Эпоха «Заката Европы» принесла с собой разрушение привычных эстетических канонов, представлений о природе художественного, о соотношении искусства и жизни. Попытки найти принципиально новые формы творческого самовыражения, преодолеть «нормальность» пространственного и смыслового восприятия окружающей действительности во многом были связаны с утверждением неклассической научной картины мира, распространением идей относительности пространства и времени. Происходило преодоление мировоззренческой установки на универсальность порядка вещей, фундаментальность и безусловную объективность Истины, отказ от представлений о наличии какого-либо единого источника смысла вещей – Бога, Природы или Разума.
Это «расколдовывание мира» (М. Вебер) вело к радикальному изменению всей системы общественных коммуникаций, обеспечивающих преемственность духовного опыта и основы самоидентификации индивидов. Важнейшая потребность людей в соотнесении своего «Я» и коллективного «МЫ», самоопределении в ментальном пространстве общества и системе социальных взаимодействий приобретала парадоксальную направленность. Перед лицом рушащихся «горизонтов мироздания», испытывая ощущение «утраты материи», человек обретал чувство уверенности, пытаясь приобщиться к будущему и бросая вызов не только прошлому, но и настоящему. Тем самым начала складываться уникальная модернистская духовная традиция, основанная на признании самоценности любого вида новаторства.

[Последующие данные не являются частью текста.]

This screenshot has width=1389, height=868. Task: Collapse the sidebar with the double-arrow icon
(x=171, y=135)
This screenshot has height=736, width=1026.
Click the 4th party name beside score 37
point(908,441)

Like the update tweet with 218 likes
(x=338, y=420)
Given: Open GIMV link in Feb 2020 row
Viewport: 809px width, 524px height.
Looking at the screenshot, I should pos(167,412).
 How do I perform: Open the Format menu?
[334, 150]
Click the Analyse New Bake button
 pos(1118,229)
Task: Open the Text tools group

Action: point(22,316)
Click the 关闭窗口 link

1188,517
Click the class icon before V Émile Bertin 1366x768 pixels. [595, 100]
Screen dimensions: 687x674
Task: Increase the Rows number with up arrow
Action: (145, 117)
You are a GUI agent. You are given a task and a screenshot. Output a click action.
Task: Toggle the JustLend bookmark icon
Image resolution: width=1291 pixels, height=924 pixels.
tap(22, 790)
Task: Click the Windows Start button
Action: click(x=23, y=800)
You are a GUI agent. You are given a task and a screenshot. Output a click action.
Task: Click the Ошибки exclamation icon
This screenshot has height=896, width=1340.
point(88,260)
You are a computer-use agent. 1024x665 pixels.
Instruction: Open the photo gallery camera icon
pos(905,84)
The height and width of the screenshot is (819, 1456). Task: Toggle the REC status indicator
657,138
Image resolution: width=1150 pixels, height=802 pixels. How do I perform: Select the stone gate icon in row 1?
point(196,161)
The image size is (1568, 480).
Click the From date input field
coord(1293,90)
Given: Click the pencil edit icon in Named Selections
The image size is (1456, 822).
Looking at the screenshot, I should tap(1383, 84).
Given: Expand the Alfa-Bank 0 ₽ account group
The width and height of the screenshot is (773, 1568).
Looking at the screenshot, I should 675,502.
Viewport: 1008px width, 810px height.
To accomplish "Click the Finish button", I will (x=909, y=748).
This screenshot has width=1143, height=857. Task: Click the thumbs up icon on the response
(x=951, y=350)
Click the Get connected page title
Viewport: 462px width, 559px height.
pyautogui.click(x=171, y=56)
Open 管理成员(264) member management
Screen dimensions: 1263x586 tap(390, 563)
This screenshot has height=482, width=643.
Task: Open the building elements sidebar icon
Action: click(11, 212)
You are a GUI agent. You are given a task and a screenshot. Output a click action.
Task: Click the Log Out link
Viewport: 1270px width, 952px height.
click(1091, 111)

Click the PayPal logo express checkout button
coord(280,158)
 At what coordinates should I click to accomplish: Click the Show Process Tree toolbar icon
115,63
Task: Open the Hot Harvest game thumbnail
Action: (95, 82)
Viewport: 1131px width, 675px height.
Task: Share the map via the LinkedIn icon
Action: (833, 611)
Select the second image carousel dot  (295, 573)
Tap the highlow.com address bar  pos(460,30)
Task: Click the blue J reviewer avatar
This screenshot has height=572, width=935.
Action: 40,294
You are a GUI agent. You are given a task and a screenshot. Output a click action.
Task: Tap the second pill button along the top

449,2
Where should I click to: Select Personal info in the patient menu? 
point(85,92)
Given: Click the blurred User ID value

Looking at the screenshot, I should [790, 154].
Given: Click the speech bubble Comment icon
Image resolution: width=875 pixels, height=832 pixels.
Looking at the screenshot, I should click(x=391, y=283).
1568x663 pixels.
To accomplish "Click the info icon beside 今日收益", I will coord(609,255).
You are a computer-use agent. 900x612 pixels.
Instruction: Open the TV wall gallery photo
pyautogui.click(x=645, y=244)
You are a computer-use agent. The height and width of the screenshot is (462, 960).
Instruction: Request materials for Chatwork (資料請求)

Становление художественной философии модернизма, основанной на принципах безусловной творческой свободы, происходило на протяжении нескольких десятилетий и завершилось к началу XX в. Изменение предметно-изобразительной основы искусства привело, прежде всего, к бурному обновлению форм живописи, скульптуры, архитектуры. Литература, театральное и музыкальное искусство, напротив, временно утратили ту динамику, которая была присуща их развитию в период расцвета романтизма и критического реализма. Размытыми оказались и жанровые, стилевые рамки творчества. Полемичность и экспериментальность нового искусства препятствовали складыванию целостных школ и направлений. Разработка новых эстетических критериев и художественных принципов стала прежде всего прерогативой ярких индивидуальностей, решавшихся бросить вызов вкусам общества.